Work to be completed
Nothing should be dropped or changed: copy every line of the listing.

Provided entries

= Beginning of Section =

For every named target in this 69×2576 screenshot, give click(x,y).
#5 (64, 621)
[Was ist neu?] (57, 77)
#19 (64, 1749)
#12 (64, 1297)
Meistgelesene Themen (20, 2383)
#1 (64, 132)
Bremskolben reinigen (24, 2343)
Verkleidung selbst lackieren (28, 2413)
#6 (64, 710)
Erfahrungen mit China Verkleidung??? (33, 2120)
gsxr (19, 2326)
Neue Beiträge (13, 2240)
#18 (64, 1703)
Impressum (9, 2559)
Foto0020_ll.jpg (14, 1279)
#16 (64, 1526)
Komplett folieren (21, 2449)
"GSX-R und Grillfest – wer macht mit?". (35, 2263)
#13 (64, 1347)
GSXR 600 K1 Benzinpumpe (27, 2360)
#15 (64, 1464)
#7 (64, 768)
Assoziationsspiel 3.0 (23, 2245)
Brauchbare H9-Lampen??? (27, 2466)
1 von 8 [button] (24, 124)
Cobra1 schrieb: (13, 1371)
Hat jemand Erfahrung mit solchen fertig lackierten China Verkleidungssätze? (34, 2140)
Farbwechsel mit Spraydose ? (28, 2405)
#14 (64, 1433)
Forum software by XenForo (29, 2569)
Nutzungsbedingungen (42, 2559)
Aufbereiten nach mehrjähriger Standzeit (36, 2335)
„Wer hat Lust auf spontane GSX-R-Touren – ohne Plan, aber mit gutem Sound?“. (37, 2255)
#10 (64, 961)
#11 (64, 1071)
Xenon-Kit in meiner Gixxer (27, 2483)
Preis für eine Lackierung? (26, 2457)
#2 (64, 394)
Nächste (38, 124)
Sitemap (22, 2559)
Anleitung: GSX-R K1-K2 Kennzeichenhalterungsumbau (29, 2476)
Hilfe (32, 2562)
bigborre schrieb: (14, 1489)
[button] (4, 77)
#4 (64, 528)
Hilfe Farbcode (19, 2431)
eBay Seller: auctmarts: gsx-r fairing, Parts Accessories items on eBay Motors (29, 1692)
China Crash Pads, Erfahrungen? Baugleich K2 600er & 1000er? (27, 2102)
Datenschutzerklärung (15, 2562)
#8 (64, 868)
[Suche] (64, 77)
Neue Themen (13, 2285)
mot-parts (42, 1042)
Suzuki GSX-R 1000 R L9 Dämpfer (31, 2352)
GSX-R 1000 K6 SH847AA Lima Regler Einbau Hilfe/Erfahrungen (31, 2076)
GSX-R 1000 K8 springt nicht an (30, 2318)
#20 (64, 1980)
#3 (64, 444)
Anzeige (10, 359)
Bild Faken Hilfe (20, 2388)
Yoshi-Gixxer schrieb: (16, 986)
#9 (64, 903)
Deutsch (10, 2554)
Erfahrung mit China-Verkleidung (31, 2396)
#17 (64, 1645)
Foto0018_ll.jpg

= End of Section =

Written response
For every named target in this 69×2576 screenshot, give click(x,y).
#5 (64, 621)
[Was ist neu?] (57, 77)
#19 (64, 1749)
#12 (64, 1297)
Meistgelesene Themen (20, 2383)
#1 (64, 132)
Bremskolben reinigen (24, 2343)
Verkleidung selbst lackieren (28, 2413)
#6 (64, 710)
Erfahrungen mit China Verkleidung??? (33, 2120)
gsxr (19, 2326)
Neue Beiträge (13, 2240)
#18 (64, 1703)
Impressum (9, 2559)
Foto0020_ll.jpg (14, 1279)
#16 (64, 1526)
Komplett folieren (21, 2449)
"GSX-R und Grillfest – wer macht mit?". (35, 2263)
#13 (64, 1347)
GSXR 600 K1 Benzinpumpe (27, 2360)
#15 (64, 1464)
#7 (64, 768)
Assoziationsspiel 3.0 (23, 2245)
Brauchbare H9-Lampen??? (27, 2466)
1 von 8 [button] (24, 124)
Cobra1 schrieb: (13, 1371)
Hat jemand Erfahrung mit solchen fertig lackierten China Verkleidungssätze? (34, 2140)
Farbwechsel mit Spraydose ? (28, 2405)
#14 (64, 1433)
Forum software by XenForo (29, 2569)
Nutzungsbedingungen (42, 2559)
Aufbereiten nach mehrjähriger Standzeit (36, 2335)
„Wer hat Lust auf spontane GSX-R-Touren – ohne Plan, aber mit gutem Sound?“. (37, 2255)
#10 (64, 961)
#11 (64, 1071)
Xenon-Kit in meiner Gixxer (27, 2483)
Preis für eine Lackierung? (26, 2457)
#2 (64, 394)
Nächste (38, 124)
Sitemap (22, 2559)
Anleitung: GSX-R K1-K2 Kennzeichenhalterungsumbau (29, 2476)
Hilfe (32, 2562)
bigborre schrieb: (14, 1489)
[button] (4, 77)
#4 (64, 528)
Hilfe Farbcode (19, 2431)
eBay Seller: auctmarts: gsx-r fairing, Parts Accessories items on eBay Motors (29, 1692)
China Crash Pads, Erfahrungen? Baugleich K2 600er & 1000er? (27, 2102)
Datenschutzerklärung (15, 2562)
#8 (64, 868)
[Suche] (64, 77)
Neue Themen (13, 2285)
mot-parts (42, 1042)
Suzuki GSX-R 1000 R L9 Dämpfer (31, 2352)
GSX-R 1000 K6 SH847AA Lima Regler Einbau Hilfe/Erfahrungen (31, 2076)
GSX-R 1000 K8 springt nicht an (30, 2318)
#20 (64, 1980)
#3 (64, 444)
Anzeige (10, 359)
Bild Faken Hilfe (20, 2388)
Yoshi-Gixxer schrieb: (16, 986)
#9 (64, 903)
Deutsch (10, 2554)
Erfahrung mit China-Verkleidung (31, 2396)
#17 (64, 1645)
Foto0018_ll.jpg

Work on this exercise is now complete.